Vicki takes off her hoodie, shoes and anklets and mounts the scales which flash up her red digital reading in kilos. Disturbed by the inflated figures, she asks what her weight is – in imperial pounds.

Keira hesitates before replying, ‘Like me to take off two pounds for your clothes?’

‘Just tell me how much, can you?’

‘One hundred and sixty pounds.’ 

Her vulnerable self-confidence evaporates with the shock, ‘What did you just say? How much?’

‘I said: one hundred and sixty pounds. Why, how much did you think you weighed?’

‘When I weighed myself, I was only a hundred and fifty-five. Can’t have put on five pounds in a week, can I?’

The waif rubs her small, blunt chin, and nods at her, painfully slowly, ‘Our scales never lie, Vicki.’

‘In that case, I need to lose a stone in three months.’

‘If you really want to lose that much weight there are changes you must make, like drinking three litres of water every day, working out three times a week, and keeping a daily food diary focusing on your total calorie intake, fat to calorie mix and protein to calorie ratio,’ advises Keira, expertly.

Vicki laces her shoes, tying them in double knots. Seems everything comes in threes with Keira. She asks if she can start at two litres of water, work her way up. Three litres does seem a lot. Keira listens to her intently, taking notes. The girl has this uncanny aura about her that instils confidence. In her heart, she feels she can lose all her fat, sees a shining light of hope at the end of her bleak tunnel of constant bellyache.

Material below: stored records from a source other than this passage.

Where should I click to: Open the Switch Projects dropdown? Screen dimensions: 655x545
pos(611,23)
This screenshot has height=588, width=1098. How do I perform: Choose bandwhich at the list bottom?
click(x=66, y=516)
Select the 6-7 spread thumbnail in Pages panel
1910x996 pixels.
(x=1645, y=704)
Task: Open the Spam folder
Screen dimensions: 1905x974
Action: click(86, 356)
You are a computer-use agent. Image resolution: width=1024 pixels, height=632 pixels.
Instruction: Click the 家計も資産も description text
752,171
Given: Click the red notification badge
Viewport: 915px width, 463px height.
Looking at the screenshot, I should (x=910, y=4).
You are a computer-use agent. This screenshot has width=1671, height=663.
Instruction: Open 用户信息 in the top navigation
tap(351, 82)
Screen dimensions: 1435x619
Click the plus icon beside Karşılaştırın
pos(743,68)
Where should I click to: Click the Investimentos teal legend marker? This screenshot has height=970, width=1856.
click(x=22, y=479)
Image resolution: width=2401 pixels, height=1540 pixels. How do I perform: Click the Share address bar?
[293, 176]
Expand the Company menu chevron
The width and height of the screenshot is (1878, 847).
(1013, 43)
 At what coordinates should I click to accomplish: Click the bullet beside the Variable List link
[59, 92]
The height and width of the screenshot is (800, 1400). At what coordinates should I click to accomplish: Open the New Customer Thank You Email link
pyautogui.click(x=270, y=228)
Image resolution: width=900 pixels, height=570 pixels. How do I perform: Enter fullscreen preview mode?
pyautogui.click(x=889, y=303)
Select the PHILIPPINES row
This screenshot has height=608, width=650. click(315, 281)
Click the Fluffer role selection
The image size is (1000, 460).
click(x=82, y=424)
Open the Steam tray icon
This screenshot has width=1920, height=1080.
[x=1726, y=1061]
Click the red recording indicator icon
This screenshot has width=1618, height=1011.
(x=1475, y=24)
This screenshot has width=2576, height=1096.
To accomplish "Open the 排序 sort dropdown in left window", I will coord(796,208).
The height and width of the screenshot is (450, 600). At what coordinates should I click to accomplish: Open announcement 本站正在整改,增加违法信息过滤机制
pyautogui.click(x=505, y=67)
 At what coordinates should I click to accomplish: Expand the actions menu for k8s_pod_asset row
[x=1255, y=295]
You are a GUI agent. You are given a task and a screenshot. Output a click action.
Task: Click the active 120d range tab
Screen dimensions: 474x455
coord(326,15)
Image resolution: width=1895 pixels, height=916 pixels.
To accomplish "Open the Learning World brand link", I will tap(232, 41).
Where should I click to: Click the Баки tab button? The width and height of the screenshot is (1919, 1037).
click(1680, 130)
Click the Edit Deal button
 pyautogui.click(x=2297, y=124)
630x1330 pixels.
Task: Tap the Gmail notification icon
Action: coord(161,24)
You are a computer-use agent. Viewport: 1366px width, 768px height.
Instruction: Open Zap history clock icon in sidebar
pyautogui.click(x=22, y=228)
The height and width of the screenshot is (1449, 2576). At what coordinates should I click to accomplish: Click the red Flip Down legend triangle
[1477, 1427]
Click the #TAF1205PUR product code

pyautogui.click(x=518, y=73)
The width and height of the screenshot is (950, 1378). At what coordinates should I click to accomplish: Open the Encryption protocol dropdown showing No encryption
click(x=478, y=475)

Motivated at last, she asks, ‘What does total calorie intake mean? What are fat and protein ratios?’

Keira tells her all will be revealed in a special email. If she’d like to put on her shoes and socks and follow her? For the next half hour, she is put on the treadmill, waggles battle ropes, works a twenty-kilo chess press, is taught how to leg curl, safely, at fifteen-kilos. Keira has her perform sit ups. Forces her to mountain climb the box. Once Vicki is exhausted, they lie flat on their rubber mats intimately close to one another like lovers and stretch. She turns her head to face the girl and delivers her shocking sting in the tail: ‘I must achieve my fat loss in three months. If I fail, I’ll complain to the management about your service.’

Keira stares at her in disbelief, inhaling deeply, squealing, ‘Is this meant to be some kind of joke?’

She studies her bare feet ashamed of herself for what she just said, struggling to climb off the mat.

‘I’d rather you didn’t make sick jokes, threatening me like that,’ the girl chides, acid in her voice.

Vicki pulls on her socks, shoes, and gets up off of the mat, ‘I wouldn’t dream of threatening you.’

She sanitizes her hands and promptly leaves stretch zone. Mind-in-a-muddle, she presses the red exit button and walks out the door. The brat managed to put on a brave smile but didn’t hide her upset. Vicki tries to shake her smarting face off of her mind. She’s fallen madly in love with Keira already, if truth be told, and just can’t wait to see her again.